- **Work task**:
Count the lines in the data below that contain the word "click", treating uppercase and lowercase as different. Give only the number.

- **Information**:
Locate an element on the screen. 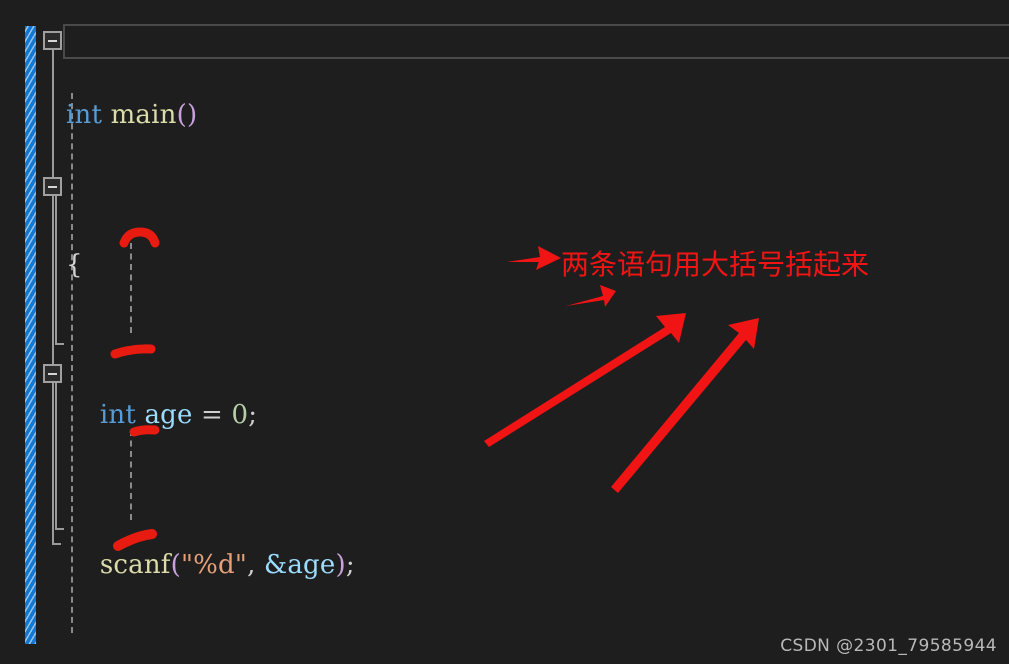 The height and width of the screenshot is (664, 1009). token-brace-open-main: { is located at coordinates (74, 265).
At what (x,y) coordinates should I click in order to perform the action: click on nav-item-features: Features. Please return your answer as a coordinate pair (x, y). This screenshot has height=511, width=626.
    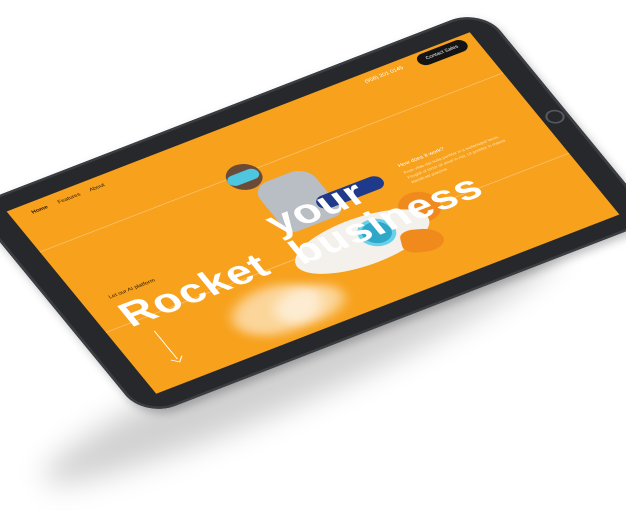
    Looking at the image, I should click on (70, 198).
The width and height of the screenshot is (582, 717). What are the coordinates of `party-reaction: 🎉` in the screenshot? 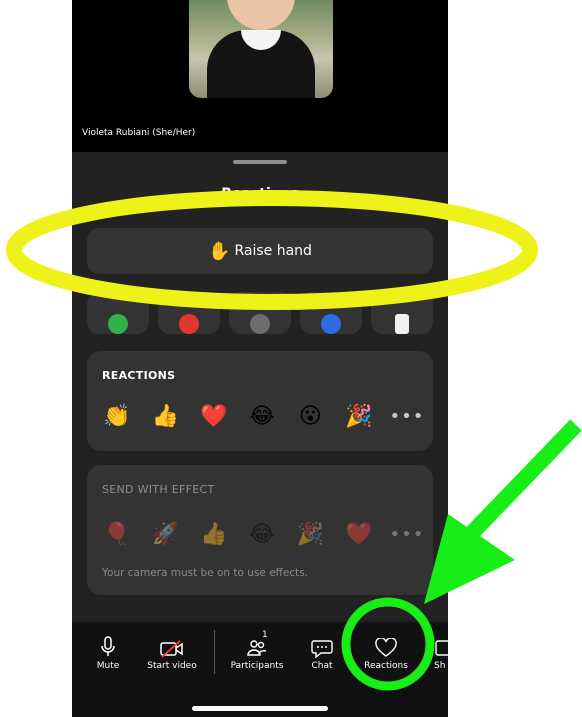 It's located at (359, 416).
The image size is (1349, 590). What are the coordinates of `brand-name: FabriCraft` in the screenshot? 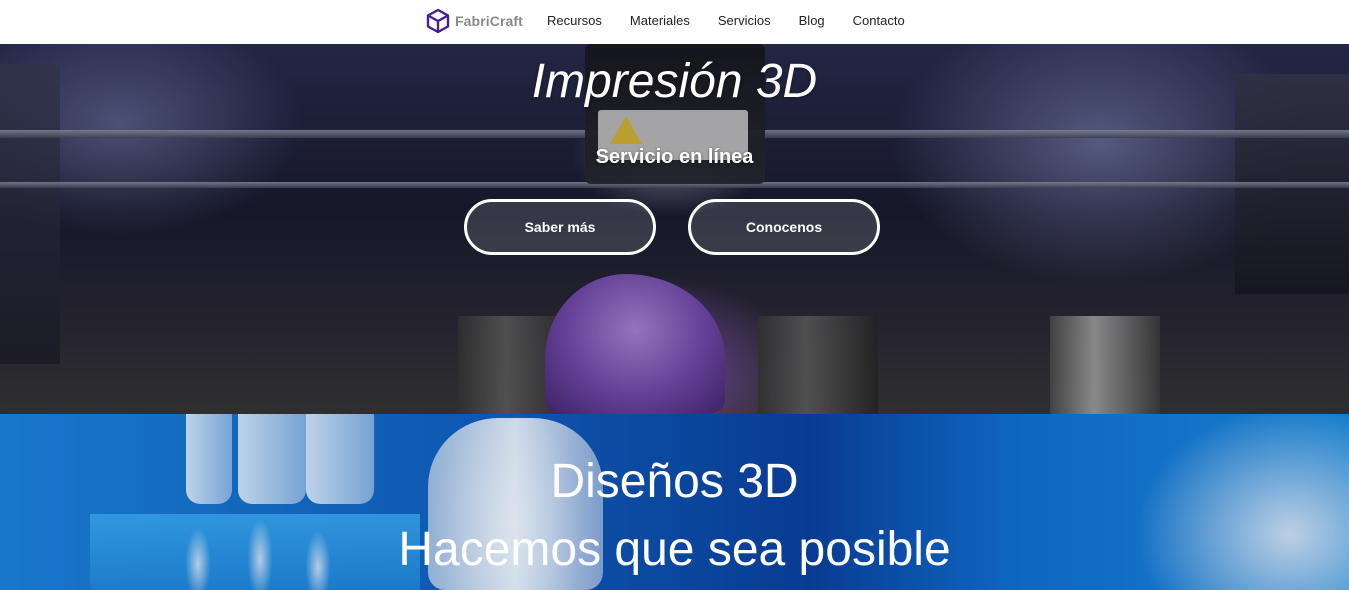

- **Written solution**:
2